Processo de Parecer n.º 15/2008
Relator: Rui Souto
Requerente: Conselho de Deontologia de Lisboa
Discussão: sessão plenária de 29.10.2008
Aprovação: sessão plenária de 29.10.2008
Assuntos:
Consulta
Mediante requerimento que deu entrada nos serviços deste Conselho Distrital de Lisboa da Ordem dos Advogados em 23 de Abril de 2008 com o nº 29054, solicitou o Conselho de Deontologia de Lisboa, por referência ao Processo de Inquérito que aí se encontra a seguir os seus termos com o nº ….., que fosse emitido parecer sobre a eventual incompatibilidade ou impedimento das funções exercidas pelo Sr Advogado visado no Conselho Superior de Magistratura com o exercício da Advocacia.
Parecer
A questão colocadas na Consulta está delineada com a clareza devida e subsume-se ao disposto no artigo 50º, n.º 1, alínea f), do Estatuto da Ordem dos Advogados , segundo o qual compete aos conselhos distritais, no âmbito da sua competência territorial “pronunciar-se sobre as questões de carácter profissional”.
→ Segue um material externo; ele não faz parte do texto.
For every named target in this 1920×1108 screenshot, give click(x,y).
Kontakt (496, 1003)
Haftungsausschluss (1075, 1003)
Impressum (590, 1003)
Por outro lado, a problemática em si suscitada permite-nos, desde já, delimitar o âmbito da questão a analisar: saber se a assunção de funções como membro do Conselho Superior da Magistratura por Advogado acarreta incompatibilidade ou impedimento para o exercício da Advocacia.
Antes de mais, parece-nos, a todos os níveis fundamental encetar uma caracterização do que é o Conselho Superior da Magistratura, qual a sua natureza jurídica e competências.
A este propósito, convém desde logo realçar que este órgão encontra-se previsto no texto constitucional, no seu art. 218º. Contudo, o mesmo não vem enumerado na categoria de tribunais previstos pelo art. 209º da Constituição da República Portuguesa .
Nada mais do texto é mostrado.